Есть какая-то ирония судьбы в том, что, пока Эдуард пытался утвердить свою феодальную власть над Иоанном Бэллиолом, Филипп совершенно таким же образом хотел унизить Эдуарда в Гаскони. Используя войну судовладельцев как предлог, Филипп настоял, чтобы ему предоставили вершить суд над гражданами Гаскони и официальными лицами, причастными к жестоким нападениям. Когда их к нему не доставили, он потребовал, чтобы Эдуард сам предстал перед французским парламентом после Рождества 1293 года. Эдуард послал вместо себя своего брата Эдмунда, графа Ланкастерского.

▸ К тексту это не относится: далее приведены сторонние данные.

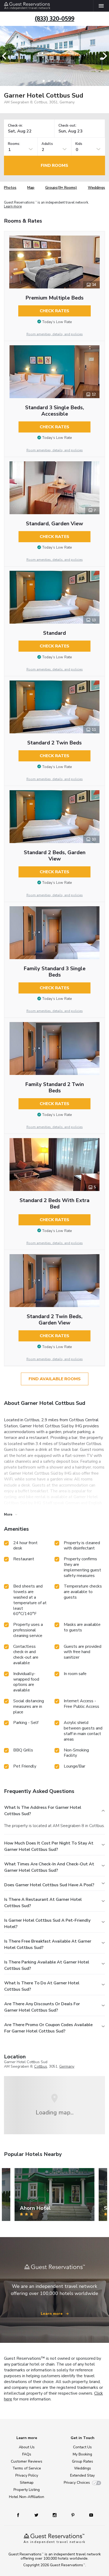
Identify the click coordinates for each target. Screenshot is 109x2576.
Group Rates (82, 2461)
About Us (27, 2447)
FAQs (26, 2454)
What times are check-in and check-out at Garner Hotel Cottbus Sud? (49, 1867)
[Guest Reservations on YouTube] (89, 2515)
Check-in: (15, 125)
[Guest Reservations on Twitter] (37, 2515)
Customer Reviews (26, 2461)
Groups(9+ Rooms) (61, 187)
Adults (47, 144)
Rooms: (14, 144)
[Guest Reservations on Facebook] (20, 2515)
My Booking (82, 2454)
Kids (78, 144)
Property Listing (26, 2489)
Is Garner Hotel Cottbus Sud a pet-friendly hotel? (47, 1923)
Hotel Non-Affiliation (26, 2496)
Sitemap (27, 2482)
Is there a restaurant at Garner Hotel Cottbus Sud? (43, 1903)
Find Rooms (54, 165)
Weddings (96, 187)
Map (30, 187)
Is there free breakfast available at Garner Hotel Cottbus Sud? (47, 1944)
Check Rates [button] (54, 311)
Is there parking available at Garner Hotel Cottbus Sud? (46, 1965)
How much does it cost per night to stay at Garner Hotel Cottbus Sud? (48, 1846)
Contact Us (82, 2447)
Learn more (13, 207)
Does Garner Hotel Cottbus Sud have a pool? (49, 1885)
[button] (6, 56)
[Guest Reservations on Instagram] (55, 2515)
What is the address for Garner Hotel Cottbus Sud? (42, 1811)
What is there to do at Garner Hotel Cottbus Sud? (41, 1986)
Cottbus (40, 2066)
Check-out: (67, 125)
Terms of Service (26, 2468)
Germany (66, 2066)
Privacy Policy (26, 2475)
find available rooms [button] (55, 1379)
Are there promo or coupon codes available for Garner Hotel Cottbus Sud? (48, 2028)
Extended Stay (82, 2475)
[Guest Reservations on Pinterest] (73, 2515)
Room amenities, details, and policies (54, 334)
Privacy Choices (77, 2482)
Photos (10, 187)
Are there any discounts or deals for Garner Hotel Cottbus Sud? (42, 2007)
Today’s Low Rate (57, 321)
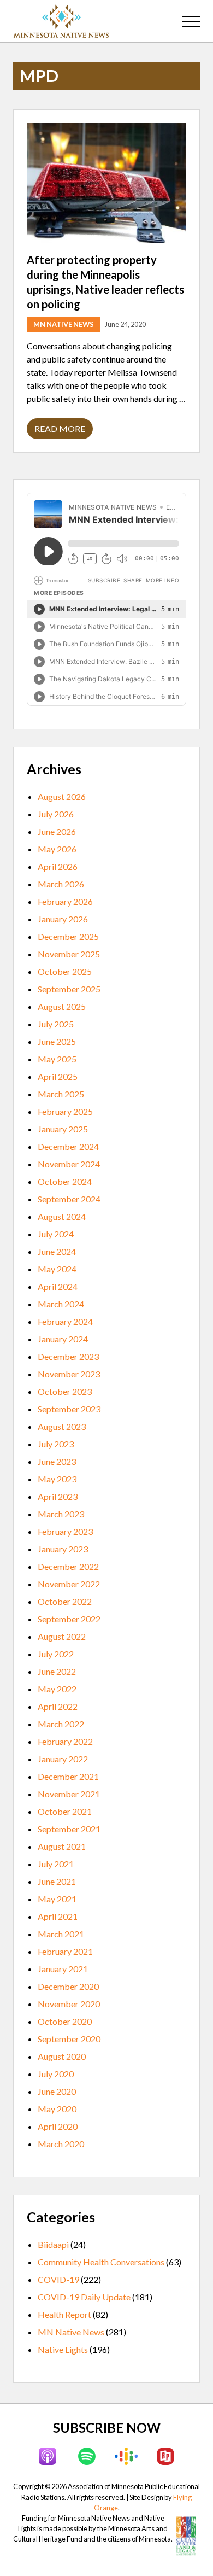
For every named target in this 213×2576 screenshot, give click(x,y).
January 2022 (63, 1759)
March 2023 (61, 1514)
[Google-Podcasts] (126, 2456)
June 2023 (57, 1461)
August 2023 (62, 1426)
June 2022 (57, 1671)
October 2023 (65, 1391)
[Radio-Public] (165, 2456)
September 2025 (69, 989)
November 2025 (69, 954)
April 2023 (58, 1496)
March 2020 (61, 2144)
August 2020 (62, 2056)
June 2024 (57, 1251)
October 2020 (65, 2021)
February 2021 (65, 1951)
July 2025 (56, 1024)
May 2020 (57, 2109)
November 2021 (69, 1794)
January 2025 (63, 1129)
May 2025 (57, 1059)
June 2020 (57, 2091)
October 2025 (65, 971)
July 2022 (56, 1654)
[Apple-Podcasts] (47, 2456)
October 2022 (65, 1601)
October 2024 (65, 1181)
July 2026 (56, 814)
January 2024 (63, 1339)
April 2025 (58, 1076)
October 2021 (65, 1811)
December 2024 (68, 1146)
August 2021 (62, 1846)
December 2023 (68, 1356)
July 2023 (56, 1444)
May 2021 (57, 1899)
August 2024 (62, 1216)
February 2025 (65, 1111)
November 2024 (69, 1164)
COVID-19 (58, 2279)
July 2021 (56, 1864)
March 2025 (61, 1094)
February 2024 (65, 1321)
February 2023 (65, 1531)
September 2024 (69, 1199)
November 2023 (69, 1374)
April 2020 (58, 2126)
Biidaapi (53, 2244)
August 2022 (62, 1636)
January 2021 (63, 1969)
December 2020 (68, 1986)
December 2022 (68, 1566)
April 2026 (58, 866)
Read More (59, 431)
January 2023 (63, 1549)
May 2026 (57, 849)
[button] (191, 21)
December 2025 (68, 936)
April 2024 (58, 1286)
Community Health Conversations (101, 2262)
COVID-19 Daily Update (84, 2297)
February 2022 (65, 1741)
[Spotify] (86, 2456)
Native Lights (63, 2349)
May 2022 (57, 1689)
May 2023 (57, 1479)
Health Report (64, 2314)
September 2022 (69, 1619)
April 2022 (58, 1706)
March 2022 (61, 1724)
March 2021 (61, 1934)
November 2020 (69, 2004)
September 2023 (69, 1409)
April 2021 (58, 1916)
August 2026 (62, 796)
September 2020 (69, 2039)
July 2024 (56, 1234)
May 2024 (57, 1269)
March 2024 (61, 1304)
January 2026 (63, 919)
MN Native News (63, 324)
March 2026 (61, 884)
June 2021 (57, 1881)
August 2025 (62, 1006)
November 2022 (69, 1584)
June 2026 (57, 831)
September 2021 (69, 1829)
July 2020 (56, 2074)
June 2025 (57, 1041)
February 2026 (65, 901)
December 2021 (68, 1776)
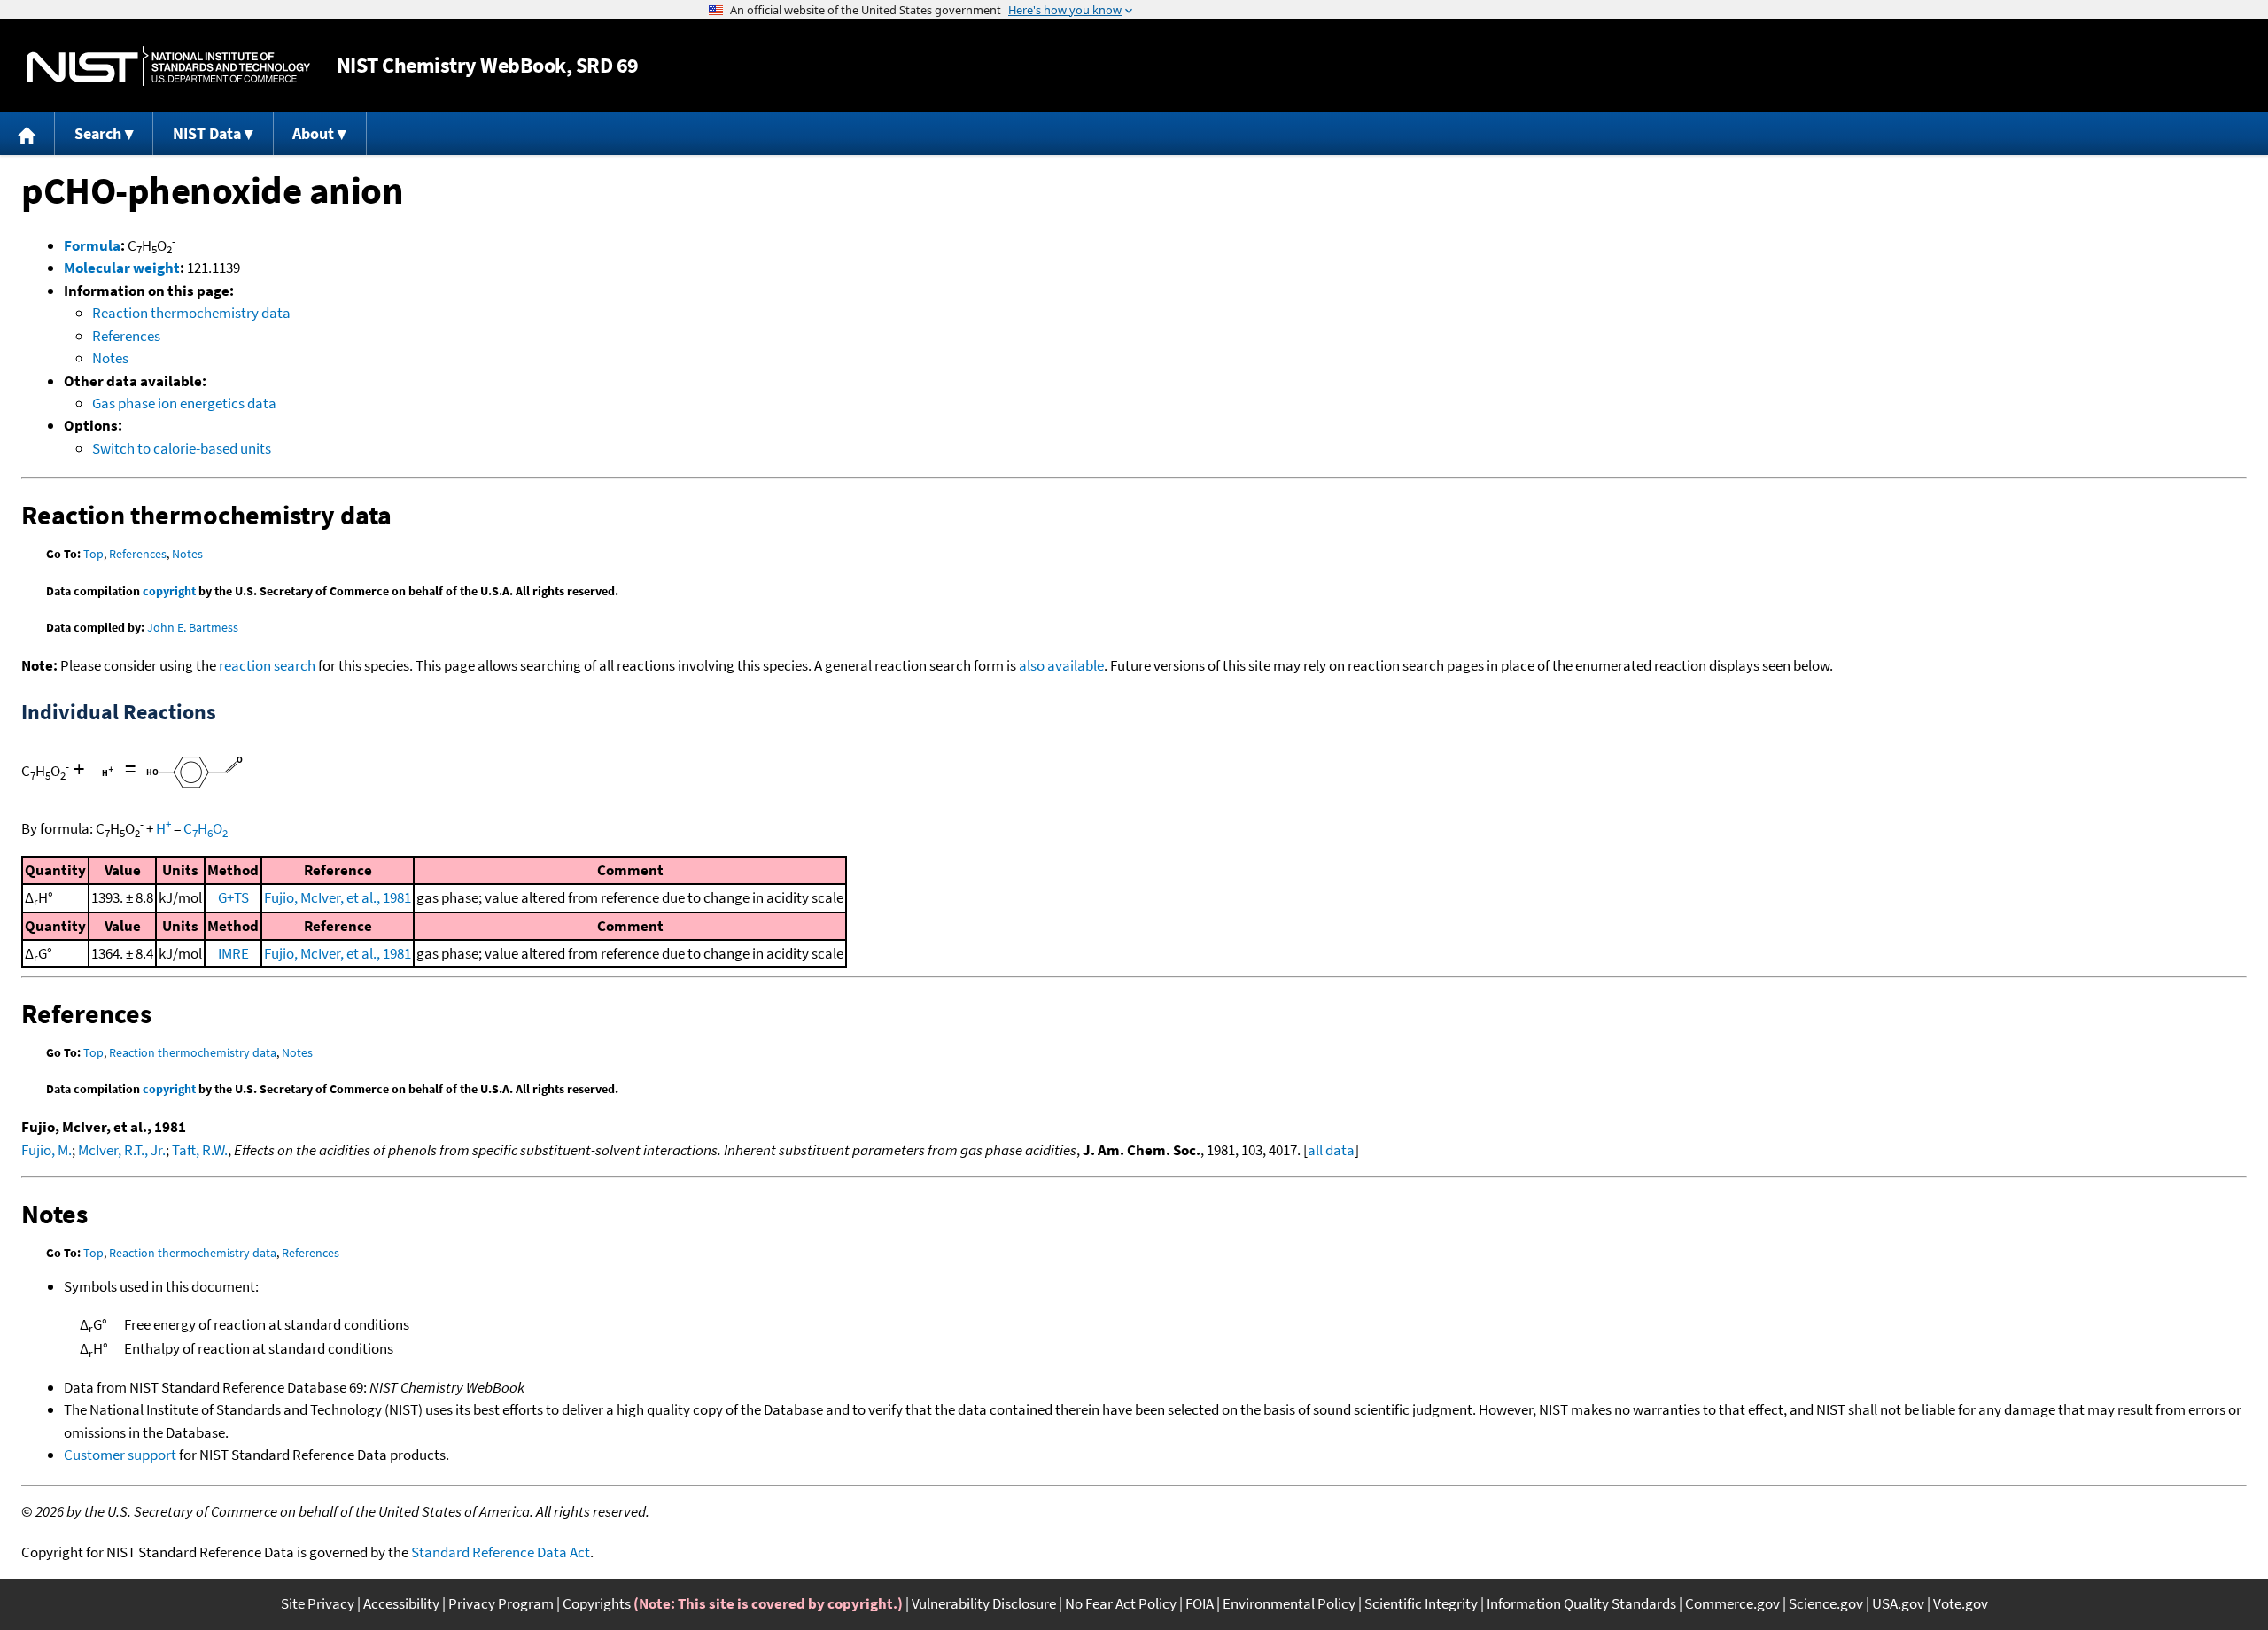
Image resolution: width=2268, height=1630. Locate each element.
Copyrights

Но Филипп вступил в переговоры с недобрыми намерениями. Англичанам предложили сделку: Эдуард публично откажется от Гаскони и сдаст города и крепости, скрепив соглашение браком с сестрой Филиппа, 11-летней Маргаритой Французской. Французы подчеркнули, что, удовлетворившись публичной данью уважения, они отдадут свои гасконские приобретения обратно и не будут требовать, чтобы Эдуард отвечал перед французским парламентом.
Англичан феерически одурачили. Их наивность, проявившаяся в невероятном доверии беспардонно агрессивной и экспансионистской французской монархии, озадачивает. Это было так странно, что хронисты того времени решили, будто английского короля обуяла страсть к обещанной ему юной французской принцессе: мол, как его дед Иоанн украл несовершеннолетнюю Изабеллу Ангулемскую, так и Эдуард был готов пожертвовать политическими интересами ради соблазнов юного тела.